February 2010 Transactions
Transactions in Bangko Sentral ng Pilipinas (BSP) registered foreign portfolio investments posted a net inflow of US$139 million in February, substantially higher than the US$199 million net outflow a year ago but slightly lower than last month’s US$170 million net inflow. Net inflows were sustained due to news on higher export earnings, inspite of jitters about the coming elections and recent sovereign debt concerns in some European countries.
Registration of inward foreign investments with the BSP is voluntary. It entitles the investor or his representative to buy foreign exchange from authorized agent banks or their subsidiary/affiliate foreign exchange corporations for repatriation of capital and remittance of dividends/profits/earnings that accrue on the registered investment.

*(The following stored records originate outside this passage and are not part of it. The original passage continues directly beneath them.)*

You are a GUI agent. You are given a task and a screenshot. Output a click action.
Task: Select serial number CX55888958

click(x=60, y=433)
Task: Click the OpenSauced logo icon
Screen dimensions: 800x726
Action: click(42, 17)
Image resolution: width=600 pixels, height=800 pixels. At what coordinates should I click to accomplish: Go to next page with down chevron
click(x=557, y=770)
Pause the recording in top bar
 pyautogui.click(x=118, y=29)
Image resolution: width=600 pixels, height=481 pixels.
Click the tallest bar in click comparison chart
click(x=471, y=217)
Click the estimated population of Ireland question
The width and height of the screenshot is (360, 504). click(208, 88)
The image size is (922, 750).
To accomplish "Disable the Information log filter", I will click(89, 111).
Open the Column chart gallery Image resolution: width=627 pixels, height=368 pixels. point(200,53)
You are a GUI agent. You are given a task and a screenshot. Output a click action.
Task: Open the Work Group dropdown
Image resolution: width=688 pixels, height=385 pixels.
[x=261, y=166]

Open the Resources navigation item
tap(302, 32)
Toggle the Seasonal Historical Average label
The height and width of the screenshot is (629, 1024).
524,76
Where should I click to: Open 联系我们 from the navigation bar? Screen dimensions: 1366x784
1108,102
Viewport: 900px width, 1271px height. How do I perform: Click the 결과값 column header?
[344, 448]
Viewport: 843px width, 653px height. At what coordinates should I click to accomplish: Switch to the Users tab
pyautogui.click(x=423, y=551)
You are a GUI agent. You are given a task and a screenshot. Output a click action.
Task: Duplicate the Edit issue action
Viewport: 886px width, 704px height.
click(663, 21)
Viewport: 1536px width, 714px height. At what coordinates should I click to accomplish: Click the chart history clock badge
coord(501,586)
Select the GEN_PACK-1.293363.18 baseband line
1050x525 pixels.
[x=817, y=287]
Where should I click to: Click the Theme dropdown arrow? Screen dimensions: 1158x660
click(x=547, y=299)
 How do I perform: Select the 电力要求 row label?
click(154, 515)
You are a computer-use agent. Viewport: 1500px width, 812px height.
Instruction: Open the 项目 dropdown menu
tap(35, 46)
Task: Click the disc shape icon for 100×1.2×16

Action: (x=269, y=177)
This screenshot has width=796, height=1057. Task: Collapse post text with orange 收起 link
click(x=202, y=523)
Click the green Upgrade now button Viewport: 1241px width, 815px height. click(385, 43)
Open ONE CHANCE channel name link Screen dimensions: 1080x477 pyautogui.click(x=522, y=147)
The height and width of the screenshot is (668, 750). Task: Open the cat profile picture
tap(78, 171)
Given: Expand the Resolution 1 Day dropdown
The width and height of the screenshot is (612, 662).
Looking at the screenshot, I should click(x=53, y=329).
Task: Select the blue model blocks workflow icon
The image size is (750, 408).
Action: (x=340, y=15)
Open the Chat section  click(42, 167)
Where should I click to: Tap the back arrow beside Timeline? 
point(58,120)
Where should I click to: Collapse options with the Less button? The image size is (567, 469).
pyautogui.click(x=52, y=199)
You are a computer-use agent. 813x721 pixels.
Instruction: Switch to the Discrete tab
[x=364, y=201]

On a gross basis, registered foreign portfolio investments amounted to US$500 million, with about 74 percent going to stocks listed in the Philippine Stock Exchange, followed by government securities (18 percent) and peso time deposits with maturity of at least 90 days (8 percent). Outflows aggregated US$362 million, and largely pertained to sales proceeds of BSP-registered foreign portfolio investments and earnings thereon that were temporarily deposited with banks (interim peso deposits or IPDs) pending subsequent reinvestment or repatriation/remittance.
For the first two months of the year, transactions netted an inflow of US$309 million, a dramatic increase from the US$23 million net inflow for the comparable period in 2009. Registered investments of US$1.1 billion grew by 54 percent year on year. The top five (5) investor countries consisting of the United Kingdom, the United States, Malaysia, Luxembourg and Singapore collectively contributed 83 percent of total registered investments.
Outflows, on the other hand, of US$768 million came mostly from withdrawals of IPDs (92 percent of total).